Stunned, Daniel turned to survey the wreckage of his work. He did not fully understand these "modern" art styles himself, he acknowledged, as he turned the painting onto its back. He grimaced at the smears of green paint that ran across Mikayla Barnes's distorted profile, marred her bare, round breasts and belly, and dotted the pale background. Her cobalt hair, which had flown upward, transforming into undulating birds, was dotted with dirt and gravel. Worst of all was a nearly foot-long rip separating her bare legs from the purple boulder upon which she was draped.

He had envisioned a sort of Picasso-esque Andromeda, with the saturated, golden palette of Gaugin's Tahiti paintings. Fraulein Barnes lay sprawled on the rocks, chained, waiting to be freed from her bonds by a transformed, heroic sea monster.
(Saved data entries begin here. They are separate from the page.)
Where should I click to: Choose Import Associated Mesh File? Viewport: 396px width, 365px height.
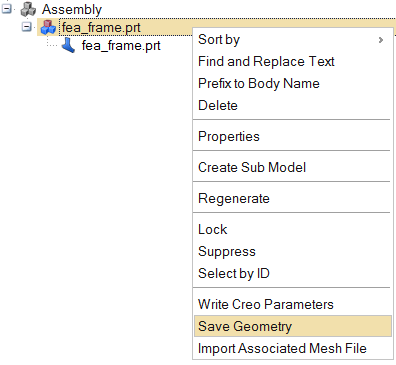point(282,348)
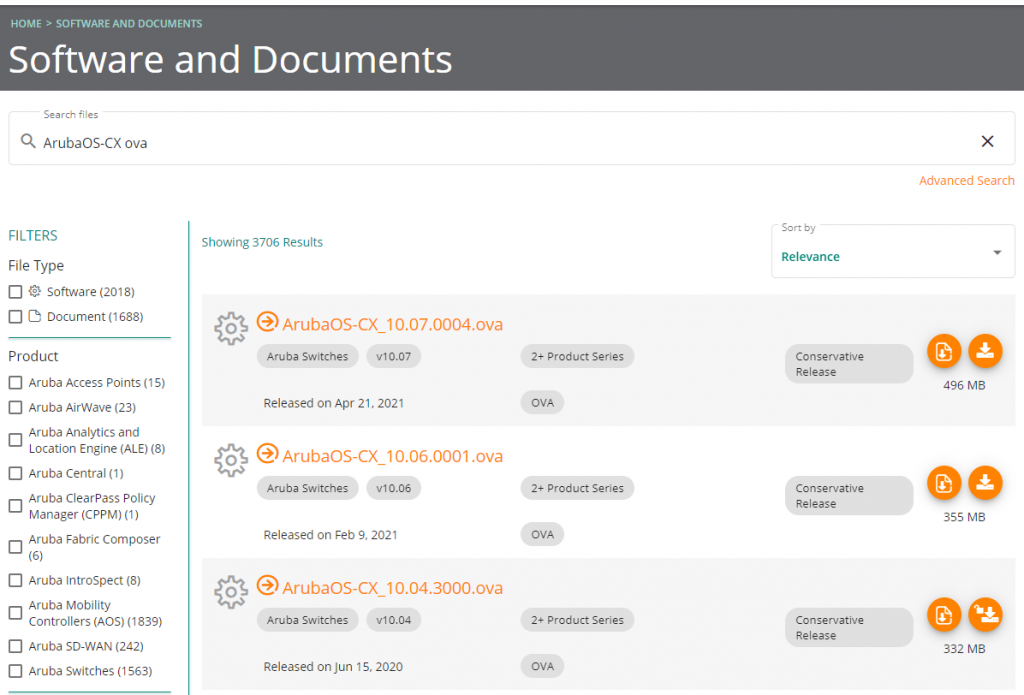This screenshot has width=1024, height=695.
Task: Tick the Aruba Switches product filter
Action: pyautogui.click(x=15, y=672)
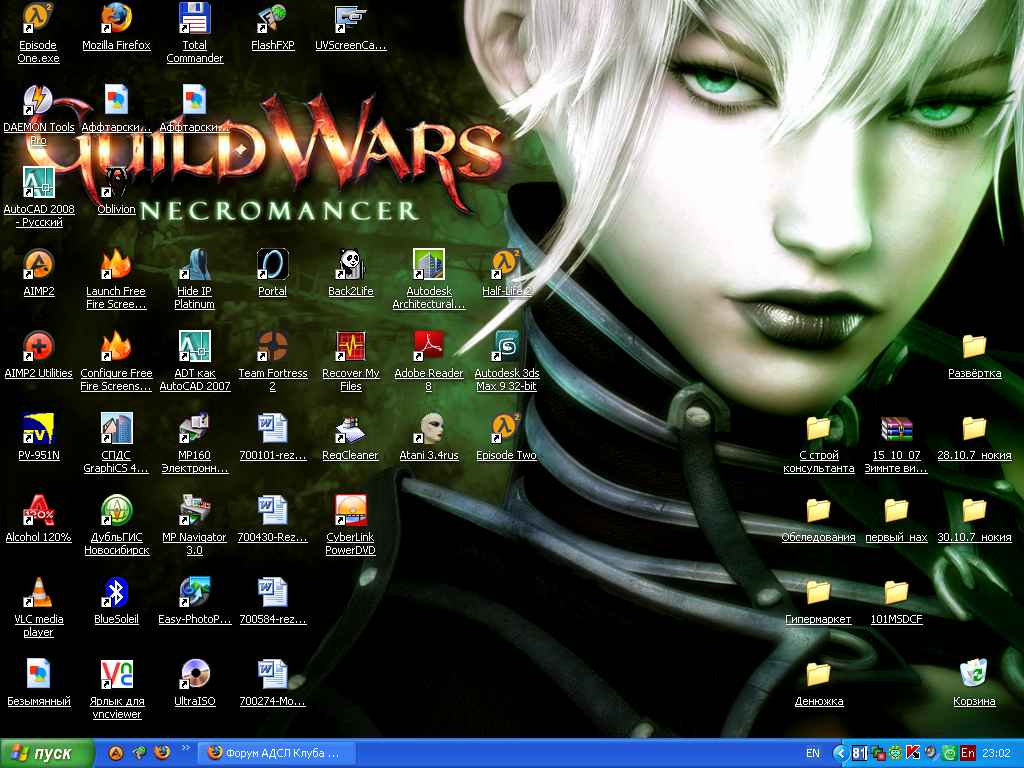Viewport: 1024px width, 768px height.
Task: Open the Mozilla Firefox desktop shortcut
Action: click(x=116, y=19)

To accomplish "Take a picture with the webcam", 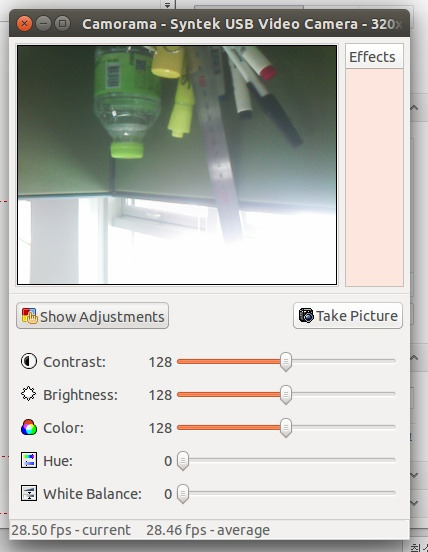I will 348,315.
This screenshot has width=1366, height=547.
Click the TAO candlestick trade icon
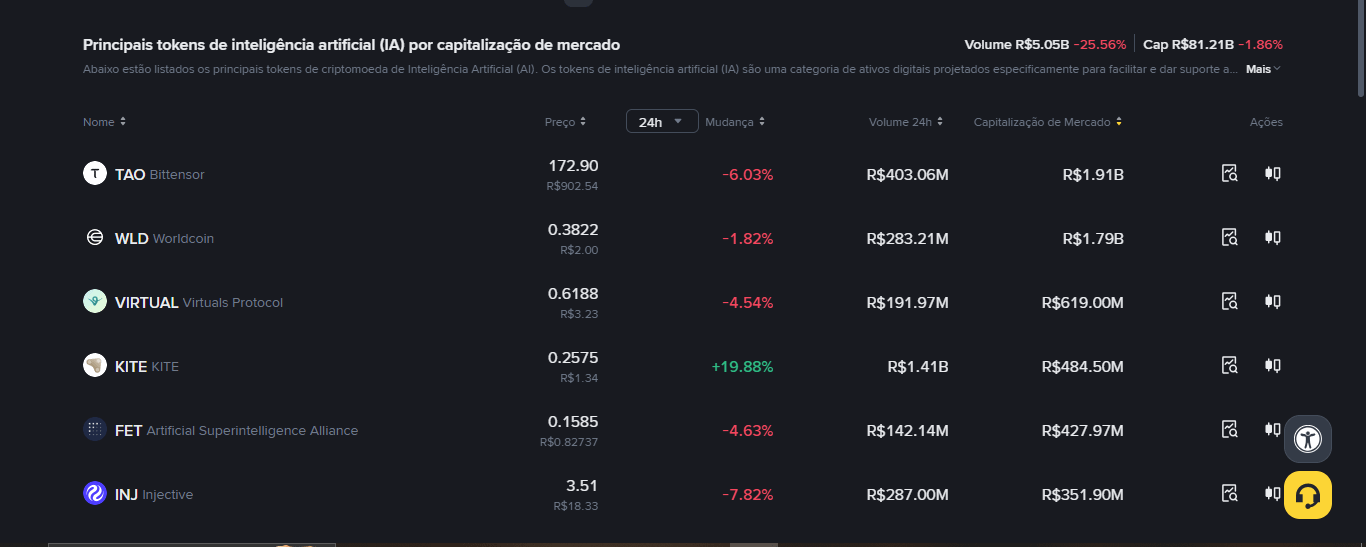point(1272,174)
It had been unlike anything he could have imagined before his studies at the Grantville library. It was to be the first step in a grand project to make a mark-a lasting one, this time-on the art world. But it was gone now. Destroyed.
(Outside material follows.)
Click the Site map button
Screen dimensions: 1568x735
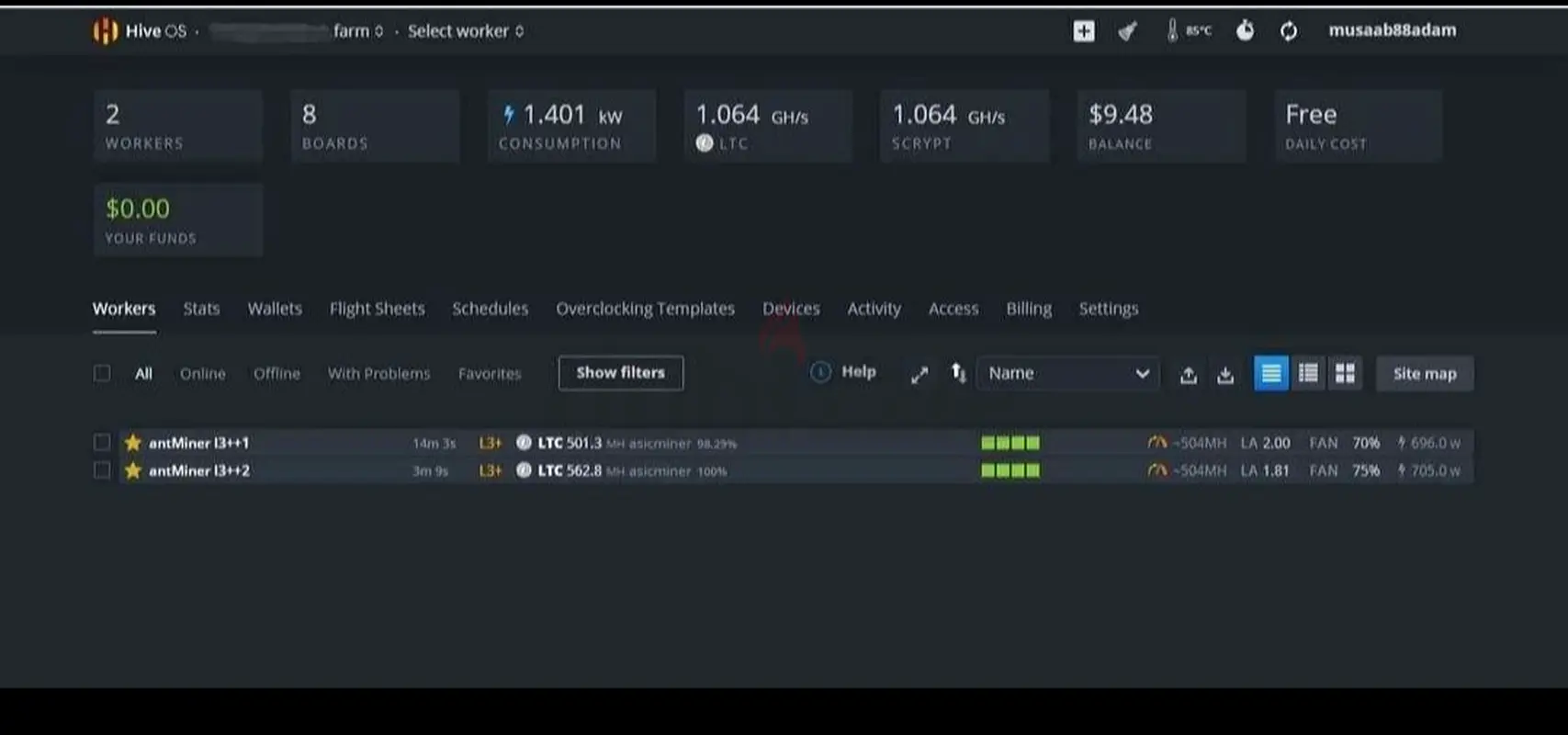click(1424, 374)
Worst of all, Barnes could very well be right. Maybe it was a desecration-of both his own talents and Fraulein Barnes. Maybe he was a fool to experiment with art movements that had been-would be-hundreds of years in the making. Even Daniel's wife Sofia had urged him to start more slowly: experiment with light, she said, or study the anatomy books. Learn to paint those magnificent horses that George Stubbs would bring to life in 130 years-or even explore the blends of Realism and Impressionism of Manet and Renoir. But Daniel had rejected that out of hand as too easy-too likely to leave him, as now, out of the history books altogether. No, he must do something bold, something dramatic, something. .

But now? He did not know what do to.

He sank into the folding chair that stood nearby, dropped his head into his hands, and wallowed in deepest misery for several minutes.

Nina soon bustled out of the house again, tsking and scolding. "Up, up!" she said. "It will be dark in a few hours, and you must put your things away."

Obediently, woodenly, Daniel stood and worked with Nina to gather his jars of paint and his brushes. They must all be cleaned, the jars properly sealed, his sketches put away, and so on. His materials were expensive and difficult to find at times. He must not waste them.

After a moment, Nina said coolly, nodding at the enraged Barnes as he disappeared down the street, "That one will cause trouble."

Daniel grunted. He had no doubt of that.

"I called Herr Rice. He will come."

Daniel stopped, startled. "But surely he won't want to get involved in all this. ."

"Come, come," Nina said, ignoring his question. "Clean your brushes. Do you wish to save the canvas?"

Daniel shrugged, and Nina picked it up and carried it to the shed where gardening equipment was kept. He let her go. He could move it from there later or burn it. Or maybe study it some more to see where he went wrong. If he had gone wrong.

He shook his head angrily. Damn these new styles of art, and damn the art books that bore no trace of his existence. Elaine O'Meara, an up-time art teacher and historian who had helped him scour the town's library and even her own book collection for a single mention of his work, had tried to tell him gently that the books brought through the Ring of Fire were far from thorough or complete, that other libraries up-time would have far more detailed histories-that he would, surely, be discussed in depth in some of those books. There might, perhaps, even be whole volumes dedicated to his work and his influence.